A disputa atual envolve mais do que simbolismo. A Groenlândia abriga reservas de minerais estratégicos para tecnologia de ponta e transição energética, além de posição privilegiada para rotas militares e de navegação no Atlântico Norte e no Ártico. Com o degelo acelerando a abertura de novas passagens marítimas, a ilha ganha peso em cálculos de defesa de EUA, Rússia, China e aliados europeus.
Trump tenta usar tarifas como instrumento de pressão. Em comunicados recentes, o governo americano anuncia sobretaxas de até dois dígitos sobre produtos europeus ligados a países que resistem à ideia de negociação sobre a ilha. Em conversas reservadas, diplomatas europeus falam em risco de uma escalada comercial que pode atingir setores como aço, agricultura e indústria automotiva nos próximos meses.
Clima diplomático se agrava e deixa aliados em alerta
O conteúdo da carta coloca a Noruega numa posição delicada, presa entre a função simbólica de sede do Nobel da Paz e o papel de aliada dos EUA na Otan. Ao reforçar que não controla o comitê, Stoere tenta dissociar o governo da polêmica e evitar que a frustração pessoal de Trump se converta em dano duradouro para a relação bilateral.

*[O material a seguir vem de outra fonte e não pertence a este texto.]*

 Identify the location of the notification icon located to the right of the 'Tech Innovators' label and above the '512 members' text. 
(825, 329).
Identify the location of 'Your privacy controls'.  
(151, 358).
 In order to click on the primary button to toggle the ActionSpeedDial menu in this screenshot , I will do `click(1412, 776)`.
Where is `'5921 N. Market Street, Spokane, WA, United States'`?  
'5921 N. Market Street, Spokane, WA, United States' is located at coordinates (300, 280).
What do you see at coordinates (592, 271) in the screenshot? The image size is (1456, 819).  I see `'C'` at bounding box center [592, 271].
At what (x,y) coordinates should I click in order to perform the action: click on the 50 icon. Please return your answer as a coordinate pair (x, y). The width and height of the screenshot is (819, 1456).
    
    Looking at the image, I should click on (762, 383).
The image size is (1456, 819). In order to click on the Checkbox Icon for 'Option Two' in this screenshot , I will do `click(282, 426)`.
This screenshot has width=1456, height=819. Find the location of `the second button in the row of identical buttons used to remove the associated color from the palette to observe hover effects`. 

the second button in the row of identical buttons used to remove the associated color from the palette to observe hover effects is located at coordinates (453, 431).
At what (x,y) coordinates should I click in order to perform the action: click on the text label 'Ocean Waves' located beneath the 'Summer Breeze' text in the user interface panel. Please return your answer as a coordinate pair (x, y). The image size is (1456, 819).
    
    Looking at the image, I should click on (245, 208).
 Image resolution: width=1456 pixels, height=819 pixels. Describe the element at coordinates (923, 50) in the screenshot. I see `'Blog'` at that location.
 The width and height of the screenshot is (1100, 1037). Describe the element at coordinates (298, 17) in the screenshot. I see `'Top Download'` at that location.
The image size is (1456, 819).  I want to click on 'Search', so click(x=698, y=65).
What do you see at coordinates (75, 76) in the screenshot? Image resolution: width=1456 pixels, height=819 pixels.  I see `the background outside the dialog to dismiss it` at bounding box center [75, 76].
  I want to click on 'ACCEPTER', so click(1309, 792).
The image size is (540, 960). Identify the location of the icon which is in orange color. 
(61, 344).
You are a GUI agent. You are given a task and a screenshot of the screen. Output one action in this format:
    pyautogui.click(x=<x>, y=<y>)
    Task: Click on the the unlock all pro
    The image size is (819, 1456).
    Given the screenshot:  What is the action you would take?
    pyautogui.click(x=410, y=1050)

Na prática, porém, a mudança de tom do presidente americano preocupa chancelerias europeias. Quando o líder da maior potência militar do planeta declara que não se sente mais obrigado a “pensar puramente na paz”, diplomatas passam a rever cenários. A frase não implica, por si só, abandono de tratados, mas sinaliza menor disposição para mediação e compromisso em crises regionais, da Ucrânia ao Oriente Médio.
No campo econômico, tarifas adicionais dos Estados Unidos afetam diretamente exportadores europeus e brasileiros que integram cadeias de valor ligadas à União Europeia. Uma elevação de 10% para 25% em certas taxas, já ventilada por assessores de Trump, pode cortar margens de lucro, redirecionar fluxos de comércio e estimular retaliações.
A disputa pela Groenlândia também mexe com a Dinamarca, que vê a legalidade de sua soberania ser questionada pelo principal parceiro militar do Ocidente. O governo dinamarquês reforça, em declarações anteriores, que a ilha não está à venda e que qualquer mudança de status exige o consentimento da população groenlandesa, hoje com cerca de 56 mil habitantes. Líderes locais repetem que querem mais autonomia, não anexação.
No curto prazo, Oslo e Helsinque aguardam uma resposta concreta ao pedido de conversa telefônica. A expectativa é que uma chamada direta reduza a temperatura e estabeleça limites claros para a escalada retórica. Assessores em Bruxelas e em Washington acompanham o movimento com atenção, preocupados com o impacto sobre a coesão da Otan em meio à guerra na Ucrânia.
Próximos passos: pressão sobre aliados e teste ao sistema internacional
Os desdobramentos da carta de Trump devem aparecer em três frentes. A primeira é a diplomática, com a Noruega tentando blindar o Comitê Nobel e, ao mesmo tempo, preservar a parceria estratégica com Washington. A segunda envolve a Dinamarca e a Groenlândia, que se veem no centro de uma disputa que mistura orgulho nacional, interesses militares e corrida por recursos naturais.
A terceira frente está na arena multilateral. Organismos como a Otan e o Conselho Ártico enfrentam o desafio de acomodar um aliado que reivindica território de outro, em plena competição com Rússia e China. A forma como Estados Unidos, Noruega, Finlândia e Dinamarca administram esse impasse vai indicar se o sistema internacional ainda consegue conter disputas territoriais sem abrir mão das regras que o sustentam.